If Guy Ritchie's movie, "Snatch," makes its debut before his new baby, don't expect him to toast it with champagne. Madonna's boyfriend says he's off booze as an act of solidarity with the mother of his child. "As the missus is pregnant, she doesn't drink, so I don't drink," he proudly proclaimed to the U.K. Mirror. Now that's chivalry.

Britney, a bad influence? A survey sponsored by Teen magazine and Sears has determined that teenage girls consider Julia Roberts, Drew Barrymore and Christina Aguilera to set "good examples" by their image, behavior and style. Britney Spears, on the other hand, was singled out as a "bad example." Was it something she said?

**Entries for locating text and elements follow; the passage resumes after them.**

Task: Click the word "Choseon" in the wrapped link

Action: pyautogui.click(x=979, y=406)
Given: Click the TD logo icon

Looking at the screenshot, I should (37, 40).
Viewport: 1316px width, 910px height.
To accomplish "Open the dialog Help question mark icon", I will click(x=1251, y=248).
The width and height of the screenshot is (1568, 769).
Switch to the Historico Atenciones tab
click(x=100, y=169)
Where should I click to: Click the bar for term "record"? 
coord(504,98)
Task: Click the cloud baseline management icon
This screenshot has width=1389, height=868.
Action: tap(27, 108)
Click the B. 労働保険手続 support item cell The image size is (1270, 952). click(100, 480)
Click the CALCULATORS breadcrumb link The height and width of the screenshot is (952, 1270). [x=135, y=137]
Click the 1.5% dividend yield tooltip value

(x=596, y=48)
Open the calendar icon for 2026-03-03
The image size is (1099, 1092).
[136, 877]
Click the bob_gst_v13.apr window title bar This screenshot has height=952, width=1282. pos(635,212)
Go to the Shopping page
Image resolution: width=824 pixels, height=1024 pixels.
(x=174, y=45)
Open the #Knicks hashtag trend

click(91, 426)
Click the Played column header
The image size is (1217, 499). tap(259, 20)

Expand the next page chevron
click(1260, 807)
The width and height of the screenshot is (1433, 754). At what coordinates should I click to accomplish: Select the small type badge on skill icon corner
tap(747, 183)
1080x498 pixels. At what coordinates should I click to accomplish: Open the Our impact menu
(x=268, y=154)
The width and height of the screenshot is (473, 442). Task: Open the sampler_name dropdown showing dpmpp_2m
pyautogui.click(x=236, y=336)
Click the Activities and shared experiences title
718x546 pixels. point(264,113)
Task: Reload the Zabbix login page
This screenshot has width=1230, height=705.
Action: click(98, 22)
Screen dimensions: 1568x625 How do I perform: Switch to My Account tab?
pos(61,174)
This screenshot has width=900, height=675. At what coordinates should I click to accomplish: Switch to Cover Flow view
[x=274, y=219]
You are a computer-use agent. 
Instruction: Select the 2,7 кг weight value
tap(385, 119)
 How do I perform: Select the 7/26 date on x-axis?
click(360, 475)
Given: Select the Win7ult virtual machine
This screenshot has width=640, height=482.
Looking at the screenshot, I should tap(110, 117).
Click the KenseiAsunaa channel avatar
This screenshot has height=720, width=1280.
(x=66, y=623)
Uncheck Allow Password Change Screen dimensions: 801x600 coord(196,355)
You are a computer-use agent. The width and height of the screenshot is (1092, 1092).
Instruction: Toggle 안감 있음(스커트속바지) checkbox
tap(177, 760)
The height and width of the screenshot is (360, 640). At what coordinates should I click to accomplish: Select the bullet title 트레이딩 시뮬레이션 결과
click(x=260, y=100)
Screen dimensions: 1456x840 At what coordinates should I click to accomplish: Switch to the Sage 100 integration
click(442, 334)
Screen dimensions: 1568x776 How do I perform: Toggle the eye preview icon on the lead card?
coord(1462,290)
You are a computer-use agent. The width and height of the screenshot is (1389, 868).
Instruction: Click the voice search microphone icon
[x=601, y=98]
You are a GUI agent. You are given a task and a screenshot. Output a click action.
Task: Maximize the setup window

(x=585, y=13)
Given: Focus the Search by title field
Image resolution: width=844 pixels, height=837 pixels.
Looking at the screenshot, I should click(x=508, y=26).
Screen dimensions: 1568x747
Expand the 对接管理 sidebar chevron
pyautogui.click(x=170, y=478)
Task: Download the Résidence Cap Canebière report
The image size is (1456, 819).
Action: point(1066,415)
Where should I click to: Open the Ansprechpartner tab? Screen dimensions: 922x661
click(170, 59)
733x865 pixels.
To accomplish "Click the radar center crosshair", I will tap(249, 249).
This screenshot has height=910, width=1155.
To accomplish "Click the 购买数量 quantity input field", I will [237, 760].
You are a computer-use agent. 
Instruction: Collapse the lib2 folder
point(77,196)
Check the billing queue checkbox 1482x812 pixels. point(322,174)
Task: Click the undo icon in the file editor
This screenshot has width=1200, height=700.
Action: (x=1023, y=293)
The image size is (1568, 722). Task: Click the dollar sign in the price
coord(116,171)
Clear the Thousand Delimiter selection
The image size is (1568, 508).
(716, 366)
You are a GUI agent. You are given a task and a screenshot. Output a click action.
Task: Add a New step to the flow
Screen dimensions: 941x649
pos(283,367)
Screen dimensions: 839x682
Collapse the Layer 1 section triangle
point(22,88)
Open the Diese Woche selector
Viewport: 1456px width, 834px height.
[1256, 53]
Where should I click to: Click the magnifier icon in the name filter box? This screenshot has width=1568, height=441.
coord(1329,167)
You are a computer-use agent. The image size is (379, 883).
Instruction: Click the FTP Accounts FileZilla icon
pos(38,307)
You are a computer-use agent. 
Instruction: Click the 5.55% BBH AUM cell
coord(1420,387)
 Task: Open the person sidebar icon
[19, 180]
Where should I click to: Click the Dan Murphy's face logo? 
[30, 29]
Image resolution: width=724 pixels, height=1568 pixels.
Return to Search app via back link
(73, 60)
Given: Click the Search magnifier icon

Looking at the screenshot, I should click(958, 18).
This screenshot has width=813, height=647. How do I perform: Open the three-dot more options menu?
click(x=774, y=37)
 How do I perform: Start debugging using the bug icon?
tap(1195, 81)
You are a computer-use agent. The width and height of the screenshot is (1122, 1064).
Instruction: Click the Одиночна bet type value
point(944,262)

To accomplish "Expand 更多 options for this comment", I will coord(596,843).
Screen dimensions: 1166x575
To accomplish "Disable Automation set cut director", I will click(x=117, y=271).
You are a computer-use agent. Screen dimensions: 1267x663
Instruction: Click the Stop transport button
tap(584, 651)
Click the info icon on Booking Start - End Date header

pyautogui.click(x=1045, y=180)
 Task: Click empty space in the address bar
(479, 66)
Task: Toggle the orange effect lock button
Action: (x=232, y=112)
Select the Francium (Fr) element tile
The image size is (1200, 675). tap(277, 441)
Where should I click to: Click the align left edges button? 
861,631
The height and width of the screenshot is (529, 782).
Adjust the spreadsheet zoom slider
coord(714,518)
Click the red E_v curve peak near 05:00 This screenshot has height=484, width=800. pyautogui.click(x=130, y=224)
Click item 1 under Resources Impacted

Meg Ryan and Russell Crowe might have appeared arm-in-arm all over London as her marriage to Dennis Quaid crumbled a few weeks back, but they were apparently the picture of propriety on the set of their film "Proof of Life." David Morse, who appeared with them in the film tells the upcoming issue of Parade that he had no idea his costars had a thang goin' on. "I was shocked to hear about it," he says. "I didn't have a clue."

The monkey-toucher is off Mike Myers' back. Jeffrey Katzenberg has apparently successfully brokered a deal between Myers, Imagine Entertainment and Universal Pictures. Although "Dieter," the movie, will remain dead, the feuding parties have agreed to collaborate on another project. Let the dancing begin.